[Saved data entries]
►

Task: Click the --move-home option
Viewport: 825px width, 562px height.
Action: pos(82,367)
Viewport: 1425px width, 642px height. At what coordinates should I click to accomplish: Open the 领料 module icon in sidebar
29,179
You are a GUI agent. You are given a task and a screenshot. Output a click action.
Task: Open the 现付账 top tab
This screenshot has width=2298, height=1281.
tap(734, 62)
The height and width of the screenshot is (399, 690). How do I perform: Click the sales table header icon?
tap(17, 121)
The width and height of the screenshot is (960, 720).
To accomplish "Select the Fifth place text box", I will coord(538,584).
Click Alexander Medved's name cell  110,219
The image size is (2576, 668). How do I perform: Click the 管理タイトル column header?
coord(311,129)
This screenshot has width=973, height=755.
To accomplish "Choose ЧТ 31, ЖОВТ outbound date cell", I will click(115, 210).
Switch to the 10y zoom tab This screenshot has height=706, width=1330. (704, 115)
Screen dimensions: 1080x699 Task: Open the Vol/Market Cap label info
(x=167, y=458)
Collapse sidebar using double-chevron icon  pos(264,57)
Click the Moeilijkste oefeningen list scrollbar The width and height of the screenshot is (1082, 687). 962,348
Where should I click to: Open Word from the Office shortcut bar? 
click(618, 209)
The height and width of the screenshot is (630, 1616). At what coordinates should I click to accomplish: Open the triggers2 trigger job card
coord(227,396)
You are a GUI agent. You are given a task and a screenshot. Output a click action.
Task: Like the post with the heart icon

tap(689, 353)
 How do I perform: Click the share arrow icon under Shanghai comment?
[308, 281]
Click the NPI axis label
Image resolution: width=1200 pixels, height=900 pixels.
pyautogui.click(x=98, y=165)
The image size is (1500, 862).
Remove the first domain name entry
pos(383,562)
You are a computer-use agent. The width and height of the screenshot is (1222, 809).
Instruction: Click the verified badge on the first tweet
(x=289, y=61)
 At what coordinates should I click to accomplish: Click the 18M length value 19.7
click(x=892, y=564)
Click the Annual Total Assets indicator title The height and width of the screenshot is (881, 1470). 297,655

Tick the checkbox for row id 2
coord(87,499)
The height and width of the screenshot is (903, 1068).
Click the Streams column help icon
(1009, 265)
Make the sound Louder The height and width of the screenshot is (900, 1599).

◄

> [Task requirements]: The answer should be an exact reproduction of all the entries.

> [Answer]:
Task: Click the --move-home option
Viewport: 825px width, 562px height.
Action: pos(82,367)
Viewport: 1425px width, 642px height. At what coordinates should I click to accomplish: Open the 领料 module icon in sidebar
29,179
You are a GUI agent. You are given a task and a screenshot. Output a click action.
Task: Open the 现付账 top tab
This screenshot has width=2298, height=1281.
tap(734, 62)
The height and width of the screenshot is (399, 690). How do I perform: Click the sales table header icon?
tap(17, 121)
The width and height of the screenshot is (960, 720).
To accomplish "Select the Fifth place text box", I will coord(538,584).
Click Alexander Medved's name cell  110,219
The image size is (2576, 668). How do I perform: Click the 管理タイトル column header?
coord(311,129)
This screenshot has width=973, height=755.
To accomplish "Choose ЧТ 31, ЖОВТ outbound date cell", I will click(115, 210).
Switch to the 10y zoom tab This screenshot has height=706, width=1330. (704, 115)
Screen dimensions: 1080x699 Task: Open the Vol/Market Cap label info
(x=167, y=458)
Collapse sidebar using double-chevron icon  pos(264,57)
Click the Moeilijkste oefeningen list scrollbar The width and height of the screenshot is (1082, 687). 962,348
Where should I click to: Open Word from the Office shortcut bar? 
click(618, 209)
The height and width of the screenshot is (630, 1616). At what coordinates should I click to accomplish: Open the triggers2 trigger job card
coord(227,396)
You are a GUI agent. You are given a task and a screenshot. Output a click action.
Task: Like the post with the heart icon

tap(689, 353)
 How do I perform: Click the share arrow icon under Shanghai comment?
[308, 281]
Click the NPI axis label
Image resolution: width=1200 pixels, height=900 pixels.
pyautogui.click(x=98, y=165)
The image size is (1500, 862).
Remove the first domain name entry
pos(383,562)
You are a computer-use agent. The width and height of the screenshot is (1222, 809).
Instruction: Click the verified badge on the first tweet
(x=289, y=61)
 At what coordinates should I click to accomplish: Click the 18M length value 19.7
click(x=892, y=564)
Click the Annual Total Assets indicator title The height and width of the screenshot is (881, 1470). 297,655

Tick the checkbox for row id 2
coord(87,499)
The height and width of the screenshot is (903, 1068).
Click the Streams column help icon
(1009, 265)
Make the sound Louder The height and width of the screenshot is (900, 1599).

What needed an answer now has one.